Right, it allows to compute the actual IP for the IP+1 PEBS things among
other things, although that requires using a PEBS threshold of 1 record
I figure.
> The usage model is that you always couple LBR with sampling on an event.
> You want the LBR state dumped into the sample on overflow. When you resume,
> after an overflow, you clear LBR and you restart it.
>
> One obvious implementation would be to add a new sample type such as
> PERF_SAMPLE_TAKEN_BRANCHES. That would generate a sample with
> a body containing an array of 4x2 up to 16x2 u64 addresses. Internally, the
> hw_perf_event_structure would have to store the LBR state so it could be
> saved and restored on context switch in per-thread mode.
x3 actually (like the BTS record), because we cannot keep the flags in
the from address like the hardware does, we need to split them out into
a separate word, otherwise we'll run into trouble the moment someone
makes a machine with 64bit virtual space.
> There is one problem with this approach. On Nehalem, the LBR can be configured
> to capture only certain types of branches + priv levels. That is about
> 8 config bits + priv levels. Where do we pass those config options?
Right, this config stuff really messes things up on various levels.
> One solution would have to provide as many PERF_SAMPLE bits as the hardware
> OR provide some config field for it in perf_event_attr. All of this
> would have to remain very generic.
The problem with this LBR config stuff is that is creates inter-counter
constraints, because each counter wanting LBR samples needs to have the
same config.
Dealing with context switches is also going to be tricky, where we have
to safe and 'restore' LBR stacks for per-task counters.

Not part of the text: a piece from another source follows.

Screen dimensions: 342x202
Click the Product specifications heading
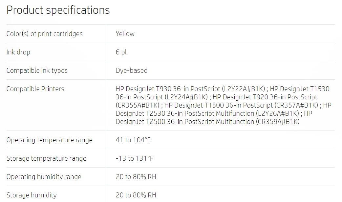click(58, 10)
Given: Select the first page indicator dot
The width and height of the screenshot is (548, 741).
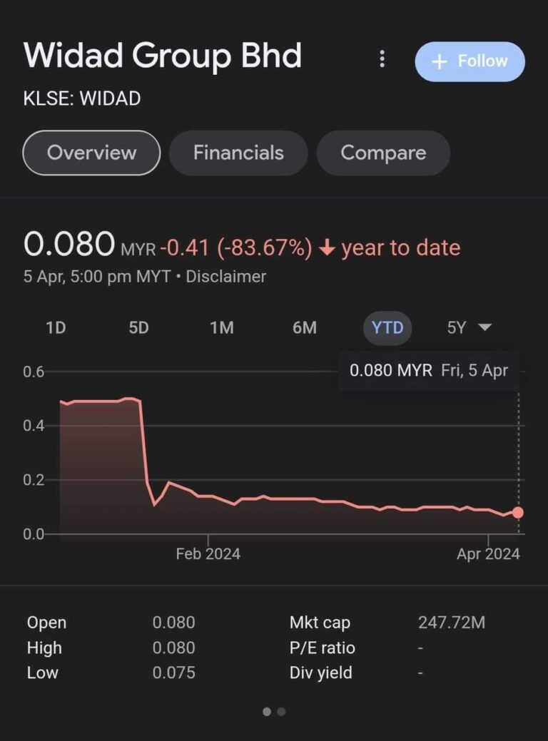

FWIW, I'm tempted to stick with the !config variant, that's going to be
interesting enough to implement. Also, I'd really like to see a sensible
use case for these config bits that would justify their complexity.

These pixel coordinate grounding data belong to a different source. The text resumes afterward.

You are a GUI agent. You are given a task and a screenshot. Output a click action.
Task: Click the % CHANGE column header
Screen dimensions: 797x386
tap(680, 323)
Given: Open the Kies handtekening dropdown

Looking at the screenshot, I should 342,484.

> An alternative approach is to define a new type of (pseudo)-event, e.g.,
> PERF_TYPE_HW_BRANCH and provide variations very much like this is
> done for the generic cache events. That event would be associated with a
> new fixed-purpose counter (similar to BTS). It would go through scheduling
> via a specific constraint (similar to BTS). The hw_perf_event structure
> would provide the storage area for dumping LBR state.
>
> To sample on LBR with the event approach, the LBR event would have to
> be in the same event group. The sampling event would then simply add
> sample_type = PERF_SAMPLE_GROUP.
>
> The second approach looks more extensible, flexible than the first one. But
> it runs into a major problem with the current perf_event API/ABI and
> implementation. The current assumption is that all events never return more
> than 64-bit worth of data. In the case of LBR, we would need to return way
> more than this.
Agreed, that is also not a very attractive model.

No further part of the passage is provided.